NumaConnect - the Technology
Cache Coherent Shared Memory
The big differentiator for NumaChip compared to other high-speed interconnect technologies is the shared memory and cache coherency mechanisms. These features allow programs to access any memory location and any memory mapped I/O device in a multiprocessor system with high degree of efficiency. It provides scalable systems with a unified programming model that stays the same from the small multi-core machines used in laptops and desktops to the largest imaginable single system image machines that may contain thousands of processors. The architecure is commonly classified as ccNUma or Numa but the interconnect system can alternatively be used as low latency clustering interconnect.
There are a number of pros for shared memory machines that lead experts to hold the architecture as the holy grail of computing compared to clusters:
- Any processor can access any data location through direct load and store operations - easier programming, less code to write and debug
- Compilers can automatically exploit loop level parallelism - higher efficiency with less human effort
- System administration relates to a unified system as opposed to a large number of separate images in a cluster - less effort to maintain
- Resources can be mapped and used by any processor in the system - optimal use of resources in a virtualized environment
- Process scheduling is synchronized through a single, real-time clock - avoids serialization of scheduling associated with asynchronous operating systems in a cluster and the corresponding loss of efficiency
These features are all available in high cost mainframe systems from IBM, Sun, HP and Silicon Graphics. The only catch is that these systems hold a price tag that is 30 times higher per CPU core compared with commodity servers. In the low end, the multiprocessor machines from Intel and AMD have proven multiprocessing to be extremely popular with the commodity price levels: The dual processor socket machines are by far selling in the highest volumes.
Integration in new semiconductor technology
The NumaChip project is first and foremost a project for integrating existing intellectual property in modern semiconductor technology. The two chips in the figure below contain the logic for the cache coherency functionality and the logic to handle transactions between servers with multiple processors, memory and caches. The cache coherency is managed by a specialized processor, called a transaction engine. The transaction engine is in turn controlled by a microprogram that is loaded into the chip during the power-up sequence. This means that functions can be field-upgraded by software.
The previous version of this chip set also required two chips to interface to the processor bus of the Intel P6 family (Pentium Pro was the first generation). The new chip integrates the functionality of the cache controller, 6 link controllers, the equivalent of the two bus interface chips in the form of a HyperTransport interface and 6 4-lane serial interfaces. This saves space, power consumption and cost.
Designed for Scalability and Robustness
The original design was aimed at scaling to very large numbers of processors. To accommodate this, design decisions were made that are still valid.

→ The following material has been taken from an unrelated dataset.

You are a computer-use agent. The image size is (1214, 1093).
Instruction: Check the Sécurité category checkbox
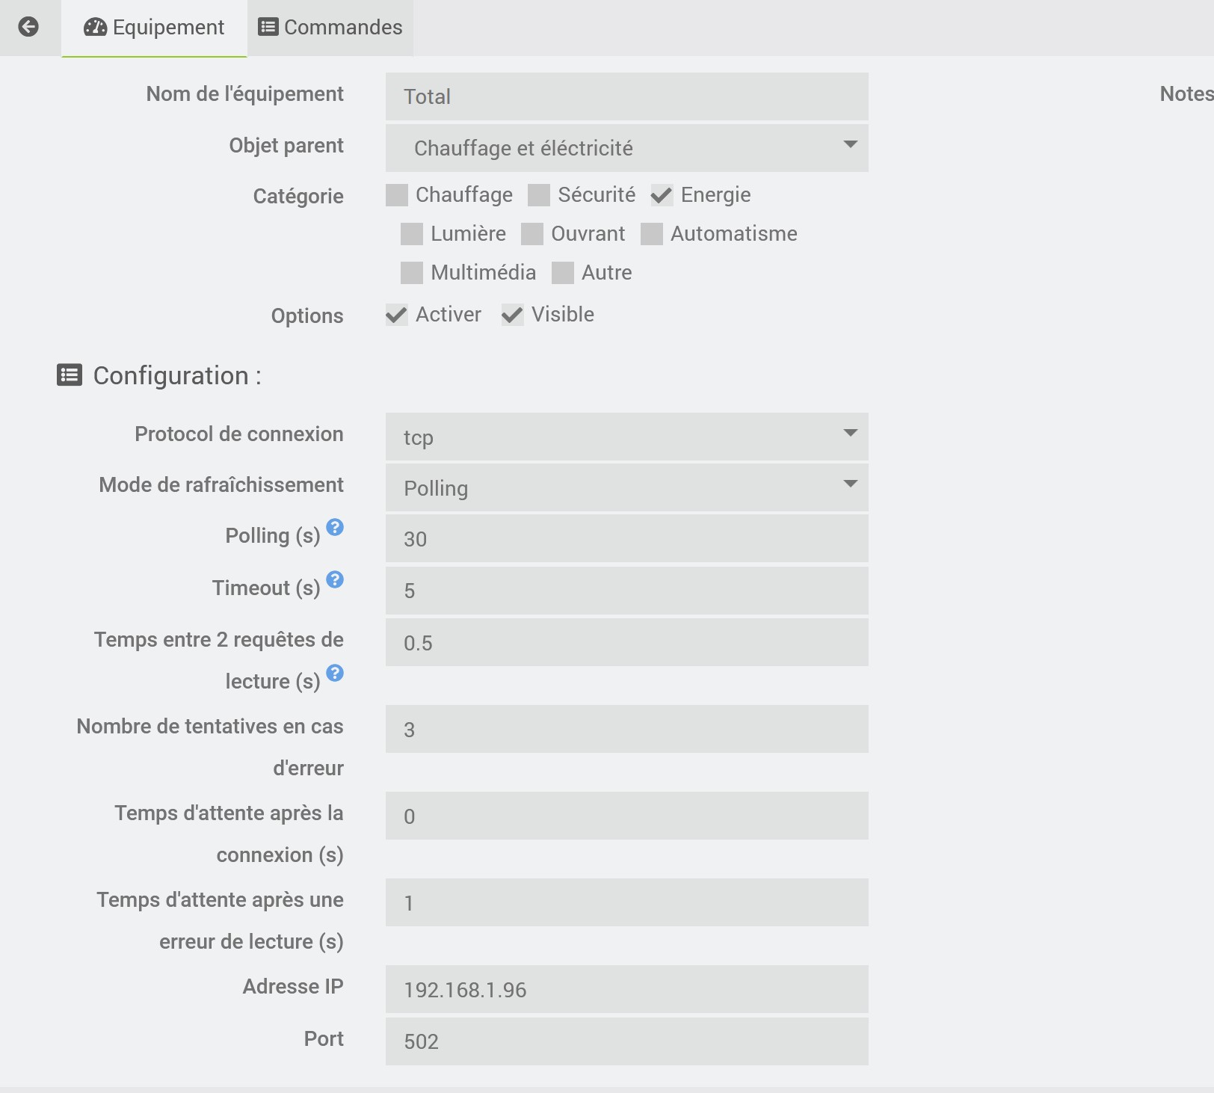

These design decisions cover areas like global address space of 64 bits, with 16 bits being able to address 65 536 physical nodes and each addressable node can hold multiple processors. Each node can have 256 TeraBytes of memory adding up to a maximum system addressing capacity of 16 ExaBytes (2**64).
NumaChip implements 12 bits for the physical node address, limiting the number of nodes in a single image system to 4,096. Each node can have up to 16 processor cores.
Functionality was included to manage robustness issues associated with high node counts and extremely high requirements for data integrity with the ability to provide high availability for systems managing critical data in transaction processing and real-time control.
A directory based cache coherence protocol was developed to handle scaling with significant number of nodes sharing data to avoid overloading the interconnect between nodes with coherency traffic which would seriously reduce real data throughput.
The basic ring topology with distributed switching allows a number of different interconnect configurations that are more scalable than most other interconnect switch fabrics. This also eliminates the need for a centralized switch and includes inherent redundancy for multidimensional topologies.
Integrated, distributed switching
NumaChip contains an on-chip switch to connect to other nodes in a NumaChip based system and eliminating the need to use a centralized switch. The on-chip switch can connect systems in one, two or three dimensions. Small systems can use one, medium sized system two and large systems will use all three dimensions to provide efficient and scalable connectivity between processors.
The two- and three-dimensional topologies (called Torus) also have the advantage of built-in redundancy as opposed to systems based on centralized switches, where the switch represents a single point of failure.
The distributed switching reduces the cost of the system since there is no extra switch hardware to pay for. It also reduces the amount of rack space required to hold the system as well as the power consumption and heat dissipation from the switch hardware and the associated power supply energy loss.